Not long ago, a choice of my survival had to be made. Many single men and women struggle, not only in relationships, but with money issues, especially if they are in college or starting out as a young adult in the world. In college, I had the choice to live with my significant other or to manage on my own. I am sure others, not only myself, view “managing” their lives in roughly the same terms. Being alone makes one independent, but lonely. Living alone, can be very empowering, but discouraging in terms of money. Then there is always the factor of what others may think on the outside.
So, here in a college town, where many choices made individually are overlooked externally due to our youth, it was not only me, but society that was influencing my choice. So, I had to choose, live with my significant other, who could have alleviated my loneliness and ameliorated my bills or live alone and forge on with my own terms, however daunting they may be. I pondered this for some time, probably longer than others in my peer group, who look at stepping in cohabitation as some right of passage that proves you are older and committed to something more than you are already.

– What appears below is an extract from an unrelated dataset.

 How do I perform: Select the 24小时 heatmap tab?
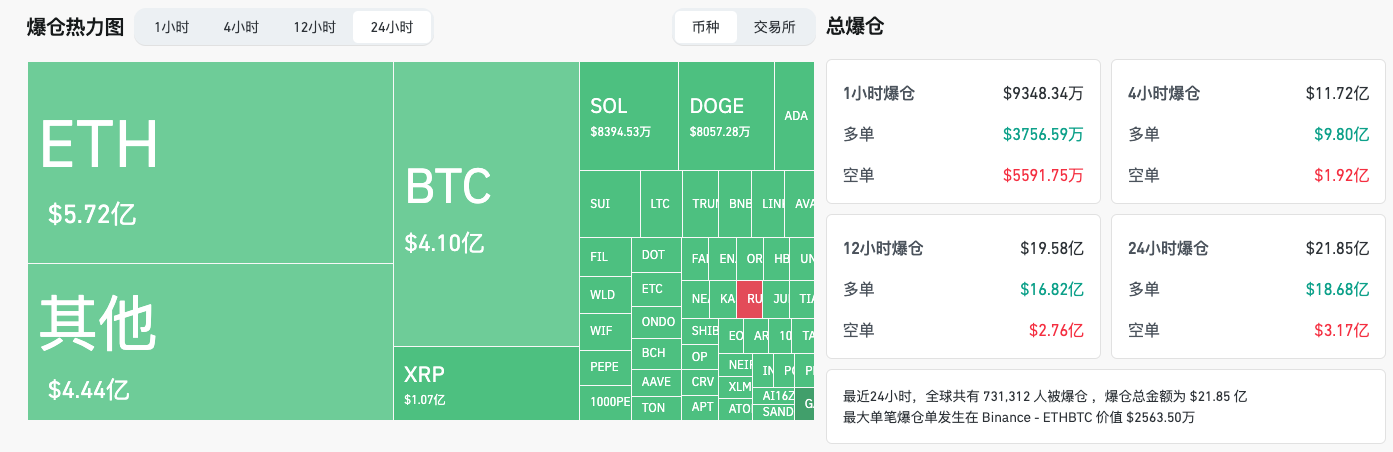pos(391,27)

But, I did not care what my cohorts thought, this was my decision. I did, however, consider my partner’s role in all of this and how this would affect our futures. Of course, we weren’t deciding to get married or even “playing house” to see if we could get closer to that point. So, the decision became easier to make once I realized that. This was my friend and confidante, but not the person I could imagine spending the rest of my life with. Yes, we would get along and even pretend to the outside world to be in love, I suppose.
But, this would be nothing more than a fascade and we both knew it. But, the pressures that were building up around us in our growing adulthood had made us reach ever farther out for something, flailing around for a bedrock that made us strong. We felt strong together, but that was not the role suited for either of us. We were just too young. I had no right to put more pressure on my friend, my pretend soul mate. When searching for the truth in the world, we could not lie to each other too.

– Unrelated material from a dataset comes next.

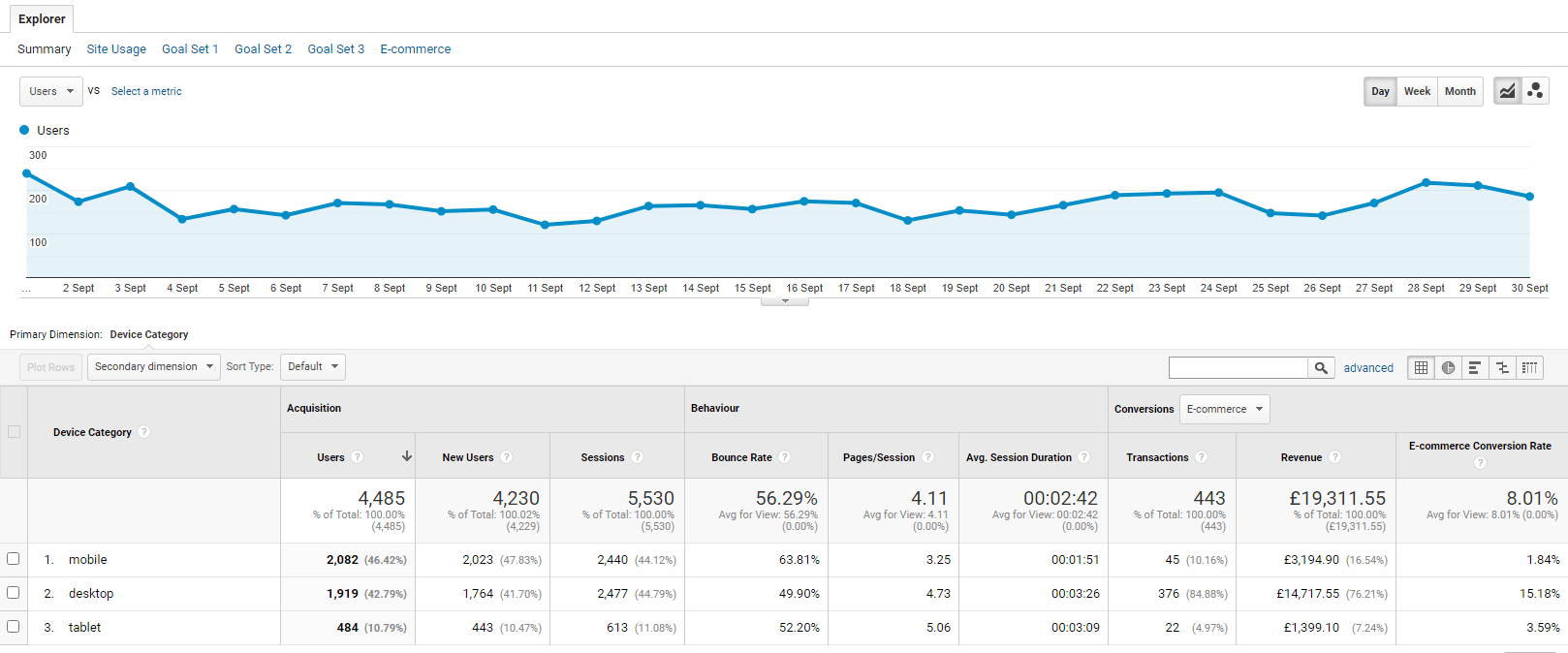Click the advanced filter link
The image size is (1568, 653).
point(1368,368)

In my eyes, I wasn’t looking for my soul mate to be there for me each and every day, I was looking for someone to help square up my life. I felt bond by the circle that had only me in it, a nice-looking circle from the outside, but hollowness inside. I needed to fill it up, not square it up. I thought that maybe moving in with someone was something I could “get over with” to fill in the circle like an SAT essay answer or something that would let me abandon the circle of me altogether and become a part of a squared away, more safe person.
But, in addition to that I was looking for a roommate not a soul mate and that wasn’t fair to either of us. So, I stayed in my circle of me and decided to slowly roll through my younger years without any obligations (other than those piling bills). We stayed friends. It was really okay. The thing about having time alone is that there is no end to the possibilities of learning about yourself and everything in the word that can be googled or discovered in some situation that comes out of the blue, unexpected.
Many of these observations surround the opposite sex and their charm, that which I could not appreciate if I was coming home to the same person every night. Similarly, I can study and become more intelligent and not all “wishy-washy” about my cohabitating bliss (or imagined bliss). So, I have plenty of time to google, objectively of course. So I have found articles about my dilemma and the dilemma of others. We have it rough, as most cohabitating couples don’t last. But, that really was never the dilemma for me, then.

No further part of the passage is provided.